Page 172 from OCP guide, chapter 3 Generics and Collections, states:
The problem stems from the fact that Java doesn’t know what type List<? extends
Bird> really is. It could be List<Bird> or List<Sparrow> or some other generic type that
hasn’t even been written yet. Line 7 doesn’t compile because we can’t add a Sparrow to
List<Bird>, and line 8 doesn’t compile because we can’t add a Bird to List<Sparrow>.
From Java’s point of view, both scenarios are equally possible so neither is allowed.
I didn't get the point, why that 2 lines does not compiles, cause from my point of view,
Sparrow extends Bird, and a list of Type Bird must accept a Bird.
Thiago Medeiros wrote:... a list of Type Bird must accept a Bird.
Any help will be welcome.
The problem is, the compiler doesn't know that it has a List of Birds. The declaration of the variable "birds" says it's a List<? extends Bird>. As far as the compiler is concerned, it might be a List<Bird> or a List<Sparrow> or a List<RedFoxSparrow> or something else - it has no idea. When later code tries to add a Sparrow or Bird, the compiler can't guarantee that the List will accept that, because the List might be a type that can't accept Sparrow or Bird.

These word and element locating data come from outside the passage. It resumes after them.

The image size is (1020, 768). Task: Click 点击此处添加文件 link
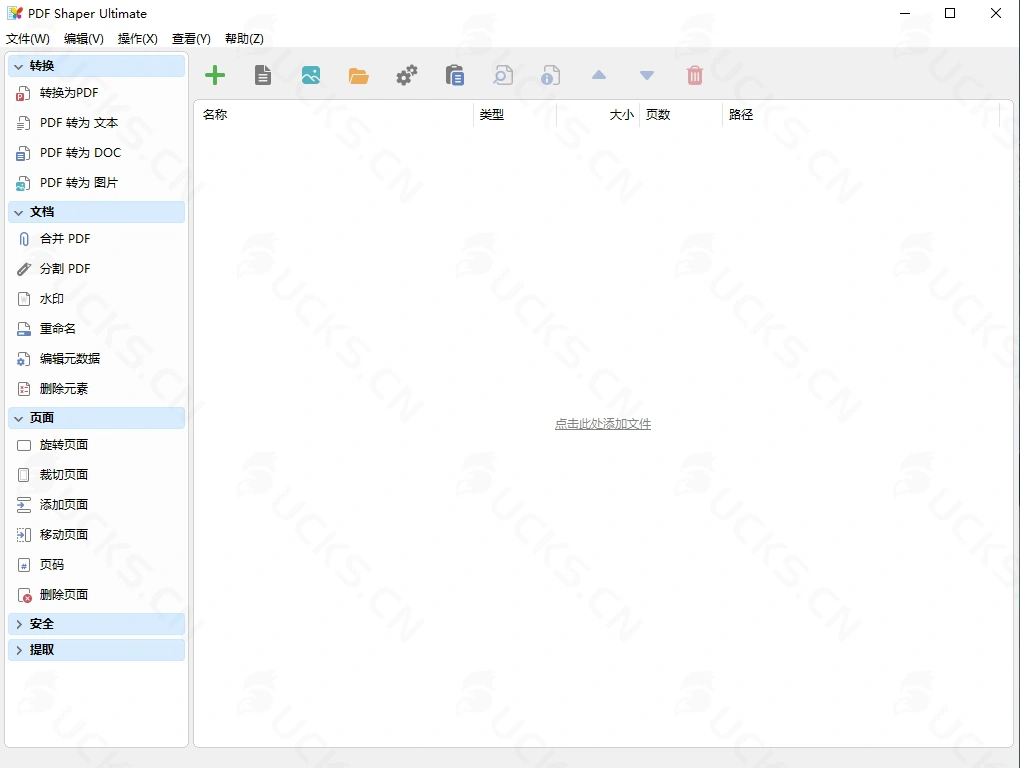pos(602,423)
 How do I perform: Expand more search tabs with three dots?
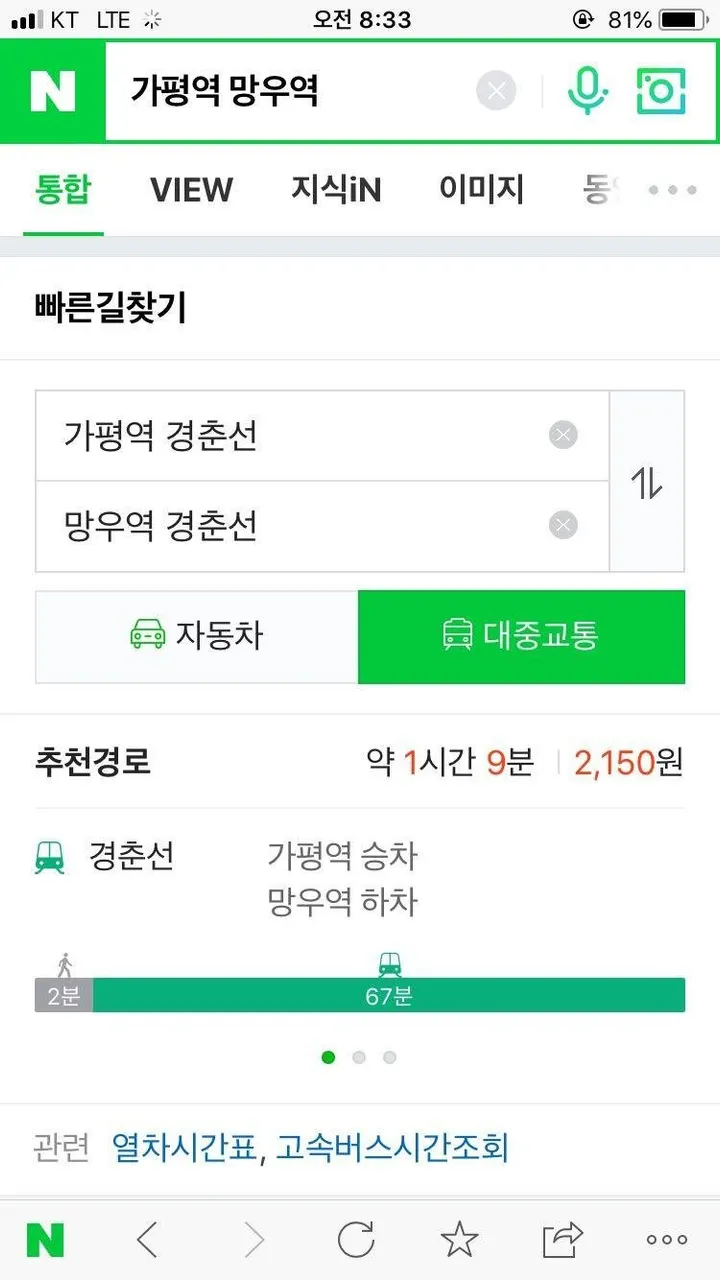[672, 190]
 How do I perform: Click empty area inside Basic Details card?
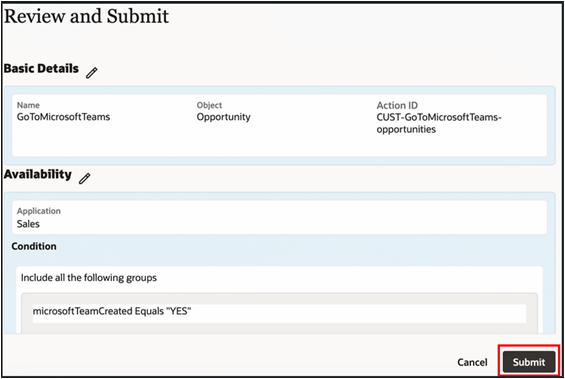point(279,144)
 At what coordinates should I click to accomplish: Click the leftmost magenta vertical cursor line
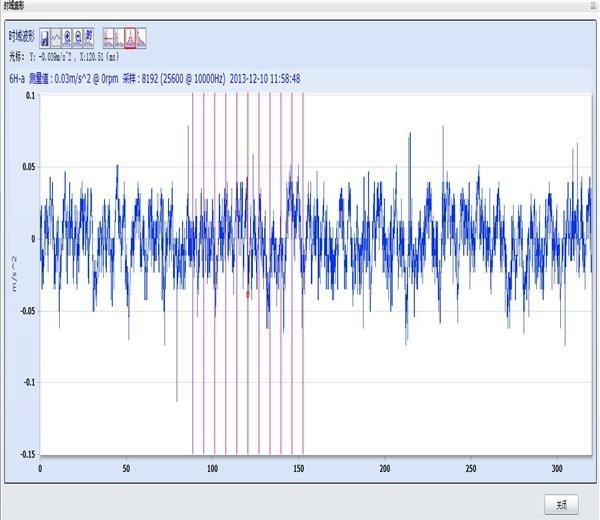[191, 200]
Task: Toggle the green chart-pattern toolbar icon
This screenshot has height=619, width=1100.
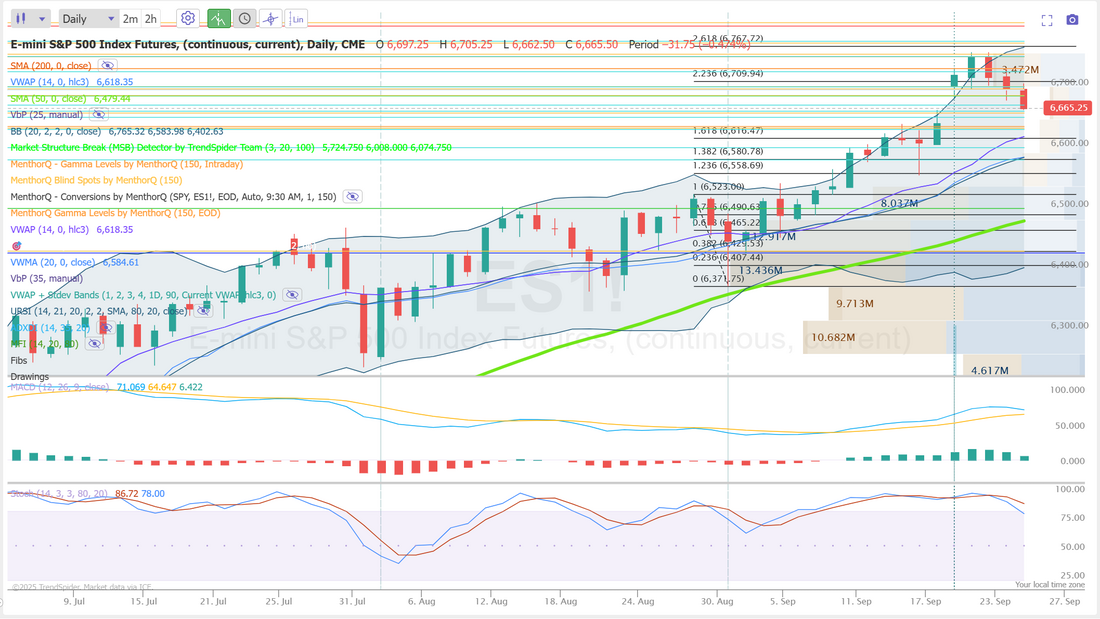Action: [219, 18]
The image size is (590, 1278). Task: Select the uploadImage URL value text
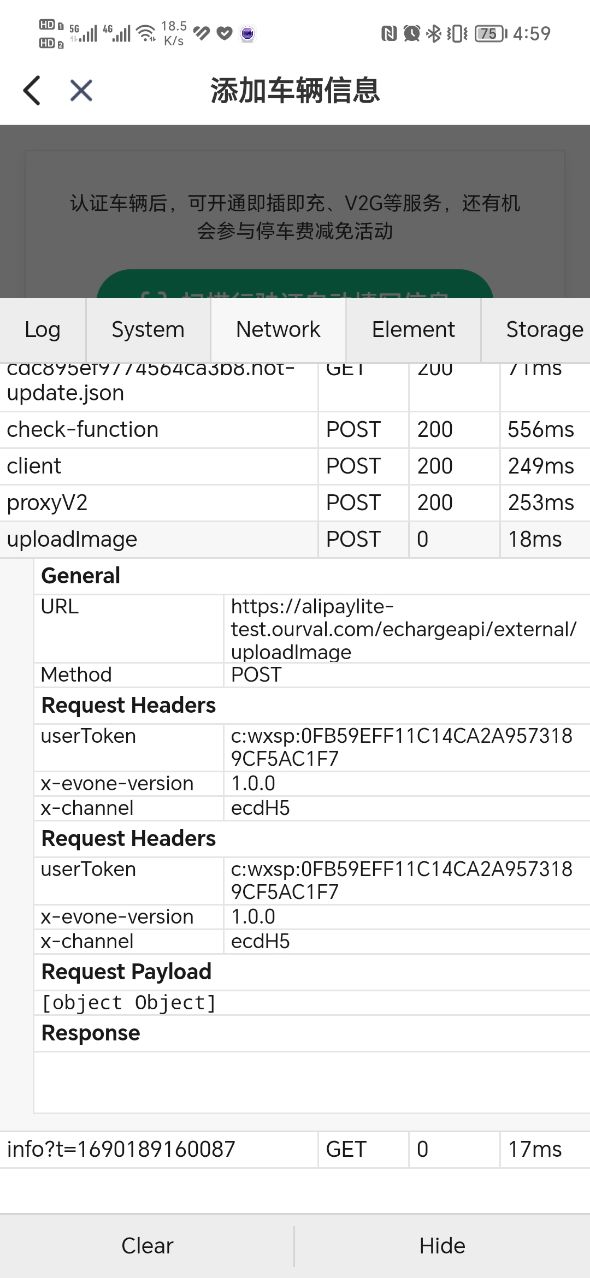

Generally, if you have a List<? extends Foo> you can take things out of it, and the compiler will know that those things are some type of Foo. But you can't put things in to the list, because the compiler can't know what the ? in List<? extends Foo> actually represents. It could be something more specialized than the type you're trying to add.
Suppose you have a class 'OneWingedSparrow extends Sparrow'. Then it is possible that you have a List<OneWingedSparrow>, and it makes sense that it is NOT allowed to add a normal Sparrow to that list. As far as the compiler concerns, List<? extends Bird> might be that OneWingedSparrow List.
For the same reason you cannot add a Bird to that list.
What about the other way? Can you add a OnrWingedSparrow to a List<Bird>?
There are three kinds of actuaries: those who can count, and those who can't.